• **Description of the task**
Replace every occurrence of "Farr Rd" with "Farr Road" throughout the following items, and reproduce them with all other text unchanged.

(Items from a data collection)
++++
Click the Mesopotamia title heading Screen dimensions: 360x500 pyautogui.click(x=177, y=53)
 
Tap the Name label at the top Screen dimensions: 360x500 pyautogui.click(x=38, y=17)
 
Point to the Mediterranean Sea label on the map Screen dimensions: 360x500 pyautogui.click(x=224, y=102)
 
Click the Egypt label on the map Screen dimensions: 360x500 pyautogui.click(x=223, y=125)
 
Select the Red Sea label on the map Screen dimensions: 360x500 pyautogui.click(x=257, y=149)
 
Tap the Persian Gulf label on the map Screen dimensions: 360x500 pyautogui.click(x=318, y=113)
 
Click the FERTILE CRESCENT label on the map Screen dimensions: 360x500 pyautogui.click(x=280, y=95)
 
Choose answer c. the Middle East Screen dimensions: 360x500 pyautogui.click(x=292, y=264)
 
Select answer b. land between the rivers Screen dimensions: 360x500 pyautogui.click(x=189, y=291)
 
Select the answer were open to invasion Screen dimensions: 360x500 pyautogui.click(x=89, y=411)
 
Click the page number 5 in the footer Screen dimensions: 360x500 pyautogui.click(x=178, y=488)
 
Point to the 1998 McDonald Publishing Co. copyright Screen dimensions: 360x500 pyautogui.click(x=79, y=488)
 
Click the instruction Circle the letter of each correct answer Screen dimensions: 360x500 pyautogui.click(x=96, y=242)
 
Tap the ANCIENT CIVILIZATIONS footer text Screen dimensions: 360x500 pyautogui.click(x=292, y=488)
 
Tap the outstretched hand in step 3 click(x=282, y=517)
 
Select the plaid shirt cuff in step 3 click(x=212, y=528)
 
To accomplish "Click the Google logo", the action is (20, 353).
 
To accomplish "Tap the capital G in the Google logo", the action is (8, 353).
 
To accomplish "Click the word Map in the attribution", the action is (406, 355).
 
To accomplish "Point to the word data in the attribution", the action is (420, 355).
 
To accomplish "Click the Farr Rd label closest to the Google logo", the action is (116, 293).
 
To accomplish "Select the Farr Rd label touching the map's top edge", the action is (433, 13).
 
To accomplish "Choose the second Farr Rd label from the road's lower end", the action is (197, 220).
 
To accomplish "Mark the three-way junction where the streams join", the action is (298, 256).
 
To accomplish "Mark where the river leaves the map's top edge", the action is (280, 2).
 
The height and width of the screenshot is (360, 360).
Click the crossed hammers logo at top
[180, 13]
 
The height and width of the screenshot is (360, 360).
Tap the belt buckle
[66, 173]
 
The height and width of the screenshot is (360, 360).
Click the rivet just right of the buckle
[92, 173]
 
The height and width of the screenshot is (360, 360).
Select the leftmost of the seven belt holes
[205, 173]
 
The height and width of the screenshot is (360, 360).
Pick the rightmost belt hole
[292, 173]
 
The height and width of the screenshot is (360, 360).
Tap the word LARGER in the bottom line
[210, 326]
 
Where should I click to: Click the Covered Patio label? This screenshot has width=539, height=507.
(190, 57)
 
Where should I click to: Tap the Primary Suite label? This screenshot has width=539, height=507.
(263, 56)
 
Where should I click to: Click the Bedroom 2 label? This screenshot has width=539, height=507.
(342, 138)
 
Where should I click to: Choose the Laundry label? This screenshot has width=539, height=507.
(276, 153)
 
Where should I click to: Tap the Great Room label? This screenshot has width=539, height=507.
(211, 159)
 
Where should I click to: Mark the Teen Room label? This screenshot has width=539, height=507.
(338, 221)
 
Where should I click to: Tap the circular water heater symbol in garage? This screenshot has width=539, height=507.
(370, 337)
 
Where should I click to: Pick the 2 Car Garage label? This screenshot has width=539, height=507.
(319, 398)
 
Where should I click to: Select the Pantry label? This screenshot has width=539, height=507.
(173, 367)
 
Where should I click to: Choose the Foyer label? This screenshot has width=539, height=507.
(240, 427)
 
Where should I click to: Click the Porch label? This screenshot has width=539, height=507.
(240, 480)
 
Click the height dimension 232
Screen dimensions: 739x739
++++
• **Reply to the task**
Click the Mesopotamia title heading Screen dimensions: 360x500 pyautogui.click(x=177, y=53)
 
Tap the Name label at the top Screen dimensions: 360x500 pyautogui.click(x=38, y=17)
 
Point to the Mediterranean Sea label on the map Screen dimensions: 360x500 pyautogui.click(x=224, y=102)
 
Click the Egypt label on the map Screen dimensions: 360x500 pyautogui.click(x=223, y=125)
 
Select the Red Sea label on the map Screen dimensions: 360x500 pyautogui.click(x=257, y=149)
 
Tap the Persian Gulf label on the map Screen dimensions: 360x500 pyautogui.click(x=318, y=113)
 
Click the FERTILE CRESCENT label on the map Screen dimensions: 360x500 pyautogui.click(x=280, y=95)
 
Choose answer c. the Middle East Screen dimensions: 360x500 pyautogui.click(x=292, y=264)
 
Select answer b. land between the rivers Screen dimensions: 360x500 pyautogui.click(x=189, y=291)
 
Select the answer were open to invasion Screen dimensions: 360x500 pyautogui.click(x=89, y=411)
 
Click the page number 5 in the footer Screen dimensions: 360x500 pyautogui.click(x=178, y=488)
 
Point to the 1998 McDonald Publishing Co. copyright Screen dimensions: 360x500 pyautogui.click(x=79, y=488)
 
Click the instruction Circle the letter of each correct answer Screen dimensions: 360x500 pyautogui.click(x=96, y=242)
 
Tap the ANCIENT CIVILIZATIONS footer text Screen dimensions: 360x500 pyautogui.click(x=292, y=488)
 
Tap the outstretched hand in step 3 click(x=282, y=517)
 
Select the plaid shirt cuff in step 3 click(x=212, y=528)
 
To accomplish "Click the Google logo", the action is (20, 353).
 
To accomplish "Tap the capital G in the Google logo", the action is (8, 353).
 
To accomplish "Click the word Map in the attribution", the action is (406, 355).
 
To accomplish "Point to the word data in the attribution", the action is (420, 355).
 
To accomplish "Click the Farr Road label closest to the Google logo", the action is (116, 293).
 
To accomplish "Select the Farr Road label touching the map's top edge", the action is (433, 13).
 
To accomplish "Choose the second Farr Road label from the road's lower end", the action is (197, 220).
 
To accomplish "Mark the three-way junction where the streams join", the action is (298, 256).
 
To accomplish "Mark where the river leaves the map's top edge", the action is (280, 2).
 
The height and width of the screenshot is (360, 360).
Click the crossed hammers logo at top
[180, 13]
 
The height and width of the screenshot is (360, 360).
Tap the belt buckle
[66, 173]
 
The height and width of the screenshot is (360, 360).
Click the rivet just right of the buckle
[92, 173]
 
The height and width of the screenshot is (360, 360).
Select the leftmost of the seven belt holes
[205, 173]
 
The height and width of the screenshot is (360, 360).
Pick the rightmost belt hole
[292, 173]
 
The height and width of the screenshot is (360, 360).
Tap the word LARGER in the bottom line
[210, 326]
 
Where should I click to: Click the Covered Patio label? This screenshot has width=539, height=507.
(190, 57)
 
Where should I click to: Tap the Primary Suite label? This screenshot has width=539, height=507.
(263, 56)
 
Where should I click to: Click the Bedroom 2 label? This screenshot has width=539, height=507.
(342, 138)
 
Where should I click to: Choose the Laundry label? This screenshot has width=539, height=507.
(276, 153)
 
Where should I click to: Tap the Great Room label? This screenshot has width=539, height=507.
(211, 159)
 
Where should I click to: Mark the Teen Room label? This screenshot has width=539, height=507.
(338, 221)
 
Where should I click to: Tap the circular water heater symbol in garage? This screenshot has width=539, height=507.
(370, 337)
 
Where should I click to: Pick the 2 Car Garage label? This screenshot has width=539, height=507.
(319, 398)
 
Where should I click to: Select the Pantry label? This screenshot has width=539, height=507.
(173, 367)
 
Where should I click to: Choose the Foyer label? This screenshot has width=539, height=507.
(240, 427)
 
Where should I click to: Click the Porch label? This screenshot has width=539, height=507.
(240, 480)
 
Click the height dimension 232
Screen dimensions: 739x739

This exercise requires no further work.